* _PASSAGE PROVIDED_
Personal information
- Full name: Brian Aheebwa
- Date of birth: 1 July 1998 (age 28)
- Place of birth: Kibaale, Uganda
- Position: Forward

Team information
- Current team: Arba Minch City
- Number: 7

Youth career
- 2009–2014: St. John Bosco Seminary
- 2014–2016: Mbarara Sports Acacdemy

Senior career*
- Years: Team / Apps / (Gls)
- 2016–2020: Mbarara City / 79 / (32)
- 2020–2023: KCCA / 38 / (8)
- 2023–2024: Kitara / 27 / (4)
- 2024–2025: Arba Minch City / 25 / (12)

International career^{‡}
- 2021: Uganda / 3 / (0)

= Brian Aheebwa =

Ugandan footballer (born 1998)

 Brian Aheebwa (born 1 July 1998) is a Ugandan professional footballer who plays as a striker for Ethiopian Premier League club Arba Minch City, and the Uganda national team.

==Youth career==
At an early age, he was a member of St. John Bosco Seminary School and in 2014 joined Mbarara Sports Academy until 2016.

==Career==
===Mbarara FC (2016-2020)===
Aheebwa joined Mbarara City FC in 2016 graduating from Mbarara Sports Academy. He signed a 4year contract upon joining Mbarara City FC, In 2016, he was the Regional League top scorer with eight goals. He made his Big League 2017 debut for Mbarara City FC against Kireka United FC. He scored his first goal against Masavu FC in March 2017. On 9 April 2017 he scored four goals for Mbarara City FC against Nyamityobora FC. He scored 39 goals during his four-year tenure he was at Mbarara City FC.

===KCCA FC===
In June 2020 he joined KCCA FC and signed a 3-year contract. On 3 December 2020, he made his debut for KCCA FC against Bright Stars FC. He scored his first goal for K.C.C.A FC in that game, K.C.C.A FC won 2–1.

==Personal life==
Aheebwa was born on 1 July 1998 in Kibale District. He attended Kahunde Primary School, St. John Bosco Seminary Secondary School in Hoima before joining St. Kirigwajjo Secondary School where he received his UCE. Between 2014 and 2015, Aheebwa was admitted to Mayanja Memorial Medical Training Institute where he graduated with a certificate in Nursing thus a certified clinical officer.

* _EXERCISE BRIEF_
Could you output, word for word, the part of the Brian Aheebwa article that begins at the words "- 2023–2024: Kitara" and stops after "Academy until 2016."? The lines that follow were taken from a separate source.

Saved entries:
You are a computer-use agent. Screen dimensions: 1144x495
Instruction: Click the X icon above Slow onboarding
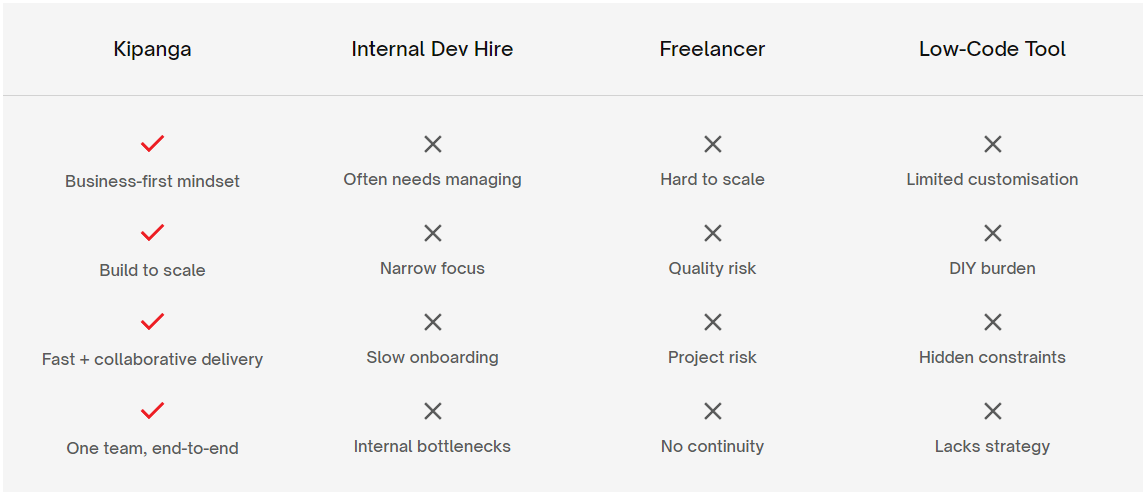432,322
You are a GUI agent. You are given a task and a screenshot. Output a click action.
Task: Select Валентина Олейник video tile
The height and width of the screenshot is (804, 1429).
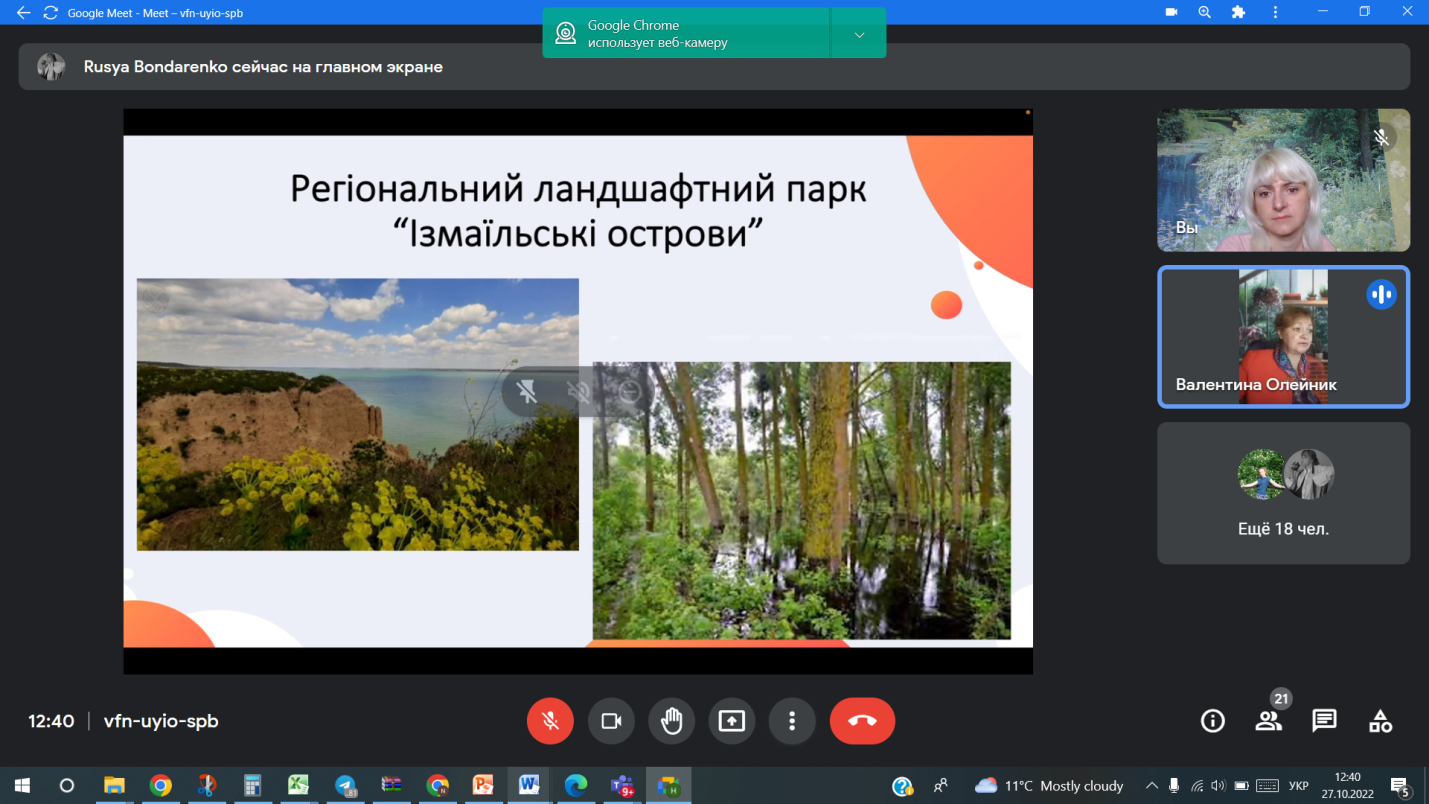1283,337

* _EXERCISE RESULT_
- 2023–2024: Kitara / 27 / (4)
- 2024–2025: Arba Minch City / 25 / (12)

International career^{‡}
- 2021: Uganda / 3 / (0)

= Brian Aheebwa =

Ugandan footballer (born 1998)

 Brian Aheebwa (born 1 July 1998) is a Ugandan professional footballer who plays as a striker for Ethiopian Premier League club Arba Minch City, and the Uganda national team.

==Youth career==
At an early age, he was a member of St. John Bosco Seminary School and in 2014 joined Mbarara Sports Academy until 2016.